Input rows:
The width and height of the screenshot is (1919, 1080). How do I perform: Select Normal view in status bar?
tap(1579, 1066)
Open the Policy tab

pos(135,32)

---

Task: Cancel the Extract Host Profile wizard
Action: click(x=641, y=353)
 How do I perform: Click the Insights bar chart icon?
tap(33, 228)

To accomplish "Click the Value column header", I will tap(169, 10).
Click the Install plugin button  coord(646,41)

...

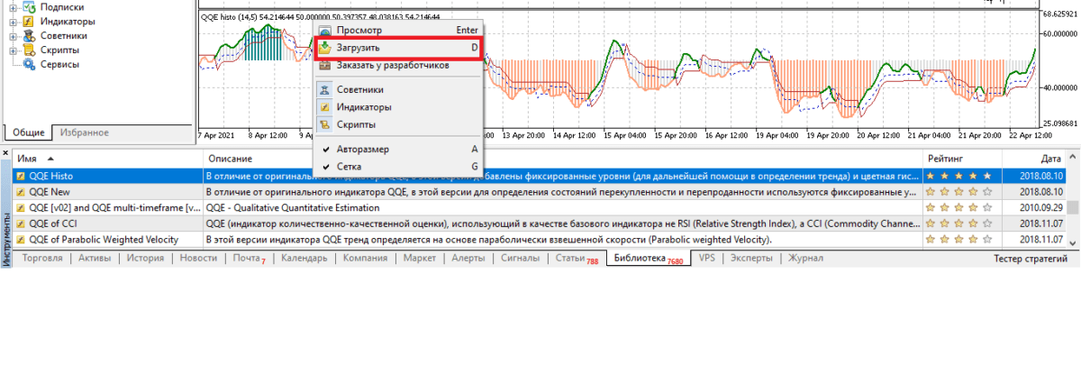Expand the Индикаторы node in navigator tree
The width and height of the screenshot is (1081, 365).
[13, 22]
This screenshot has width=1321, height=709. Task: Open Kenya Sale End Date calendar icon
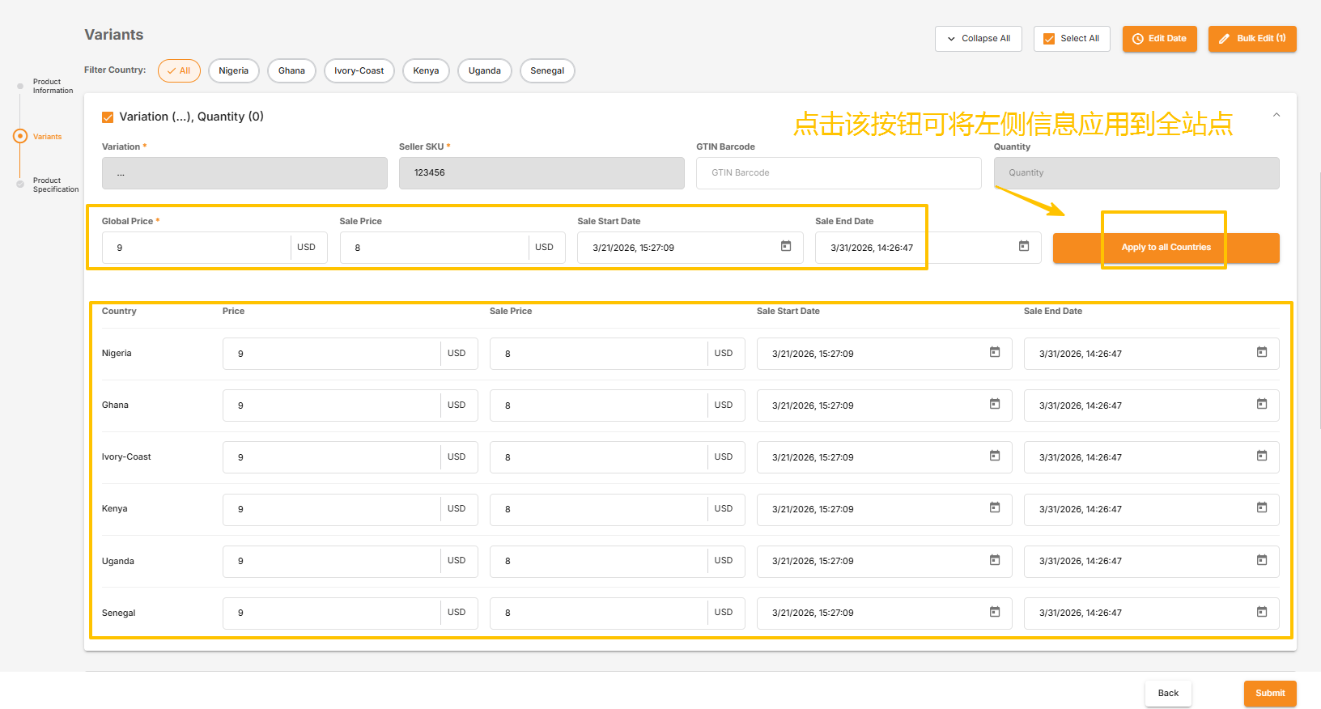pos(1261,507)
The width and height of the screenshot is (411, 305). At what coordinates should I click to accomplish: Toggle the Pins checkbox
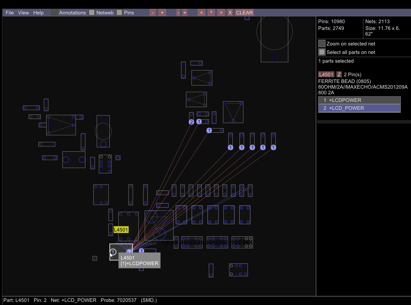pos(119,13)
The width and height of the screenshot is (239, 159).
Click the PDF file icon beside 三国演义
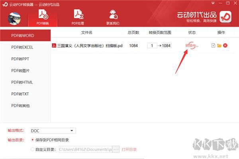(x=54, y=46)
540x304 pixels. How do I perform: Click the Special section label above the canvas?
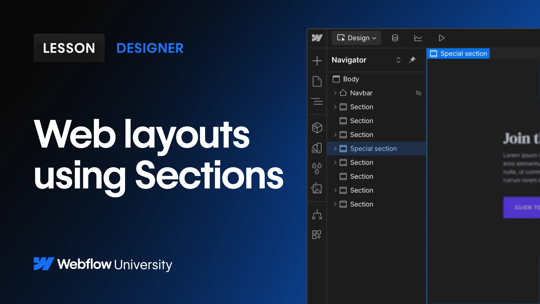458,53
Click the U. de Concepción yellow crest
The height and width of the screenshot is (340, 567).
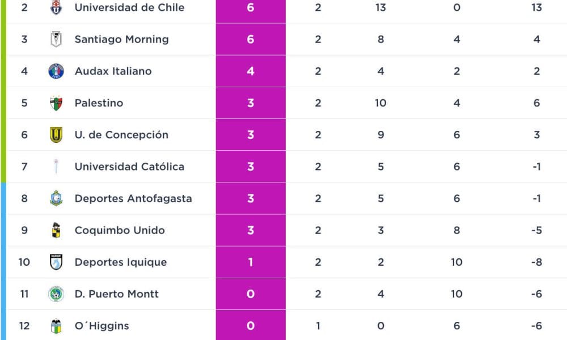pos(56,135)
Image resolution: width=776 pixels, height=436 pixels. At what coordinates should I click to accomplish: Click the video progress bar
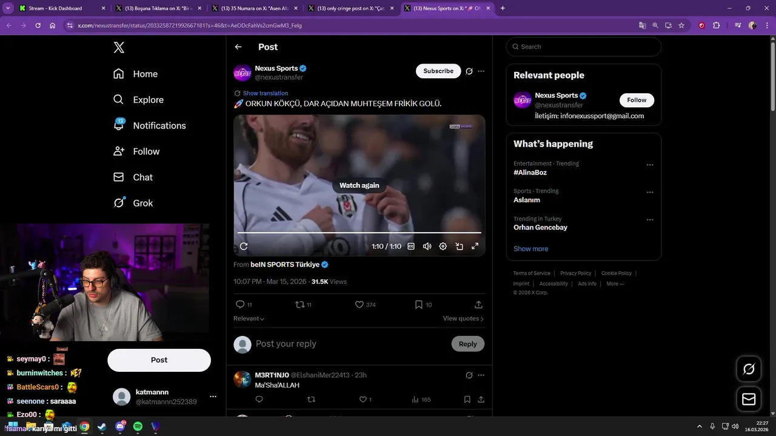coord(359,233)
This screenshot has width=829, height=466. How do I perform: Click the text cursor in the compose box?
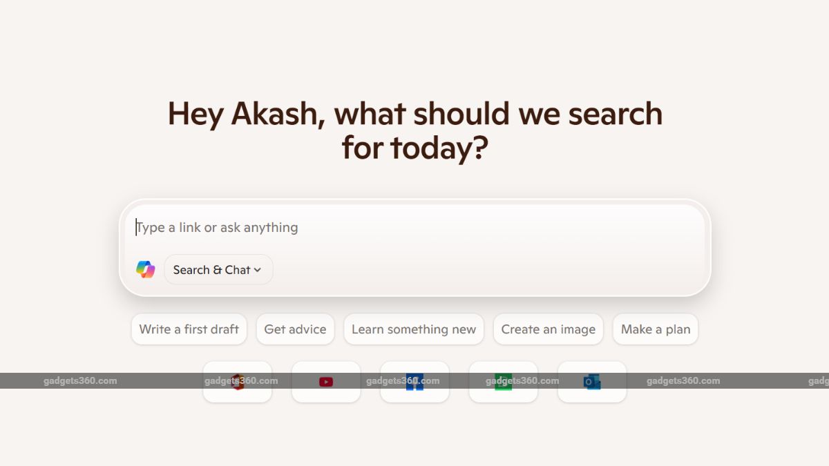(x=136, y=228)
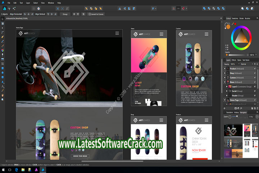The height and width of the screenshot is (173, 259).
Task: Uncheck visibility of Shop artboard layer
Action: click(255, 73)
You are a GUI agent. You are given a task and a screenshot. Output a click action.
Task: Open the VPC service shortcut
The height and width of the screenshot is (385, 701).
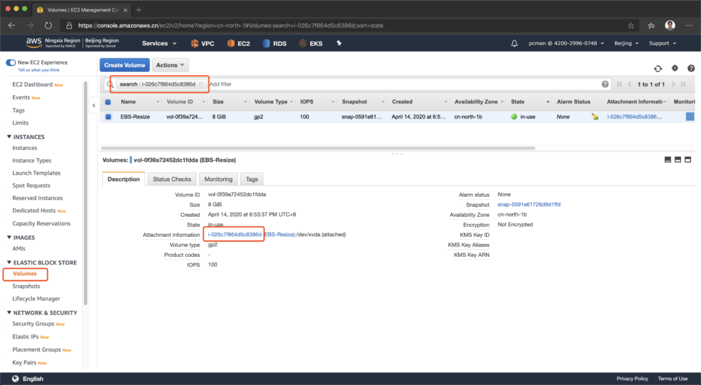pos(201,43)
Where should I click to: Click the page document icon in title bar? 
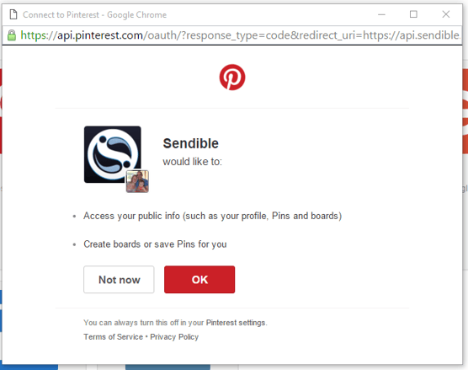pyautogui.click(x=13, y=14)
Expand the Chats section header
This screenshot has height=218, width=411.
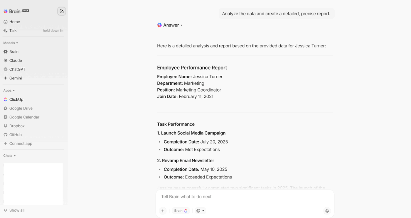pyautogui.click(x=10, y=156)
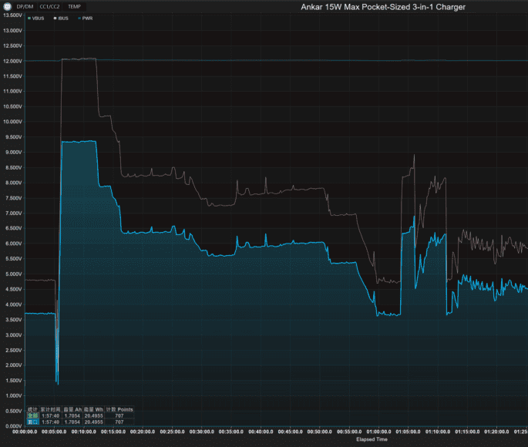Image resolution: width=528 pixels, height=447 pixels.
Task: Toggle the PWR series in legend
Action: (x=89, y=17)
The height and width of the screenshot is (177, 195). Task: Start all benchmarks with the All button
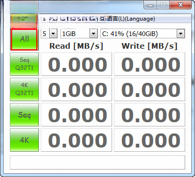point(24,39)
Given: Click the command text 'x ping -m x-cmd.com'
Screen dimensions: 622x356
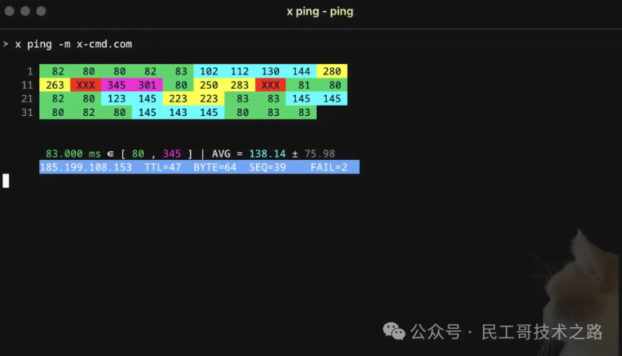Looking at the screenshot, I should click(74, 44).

Task: Recast the data from the line with "Click the U. de Concepción yellow crest" up to and including the line with "coord(359,233)" as a JSON list of strings, one string per line, with blank lines omitted. Leave the pictures out of the answer.

The result:
[
  "Click the U. de Concepción yellow crest",
  "The height and width of the screenshot is (340, 567).",
  "pos(56,135)",
  "Image resolution: width=776 pixels, height=436 pixels. At what coordinates should I click to accomplish: Click the video progress bar",
  "coord(359,233)"
]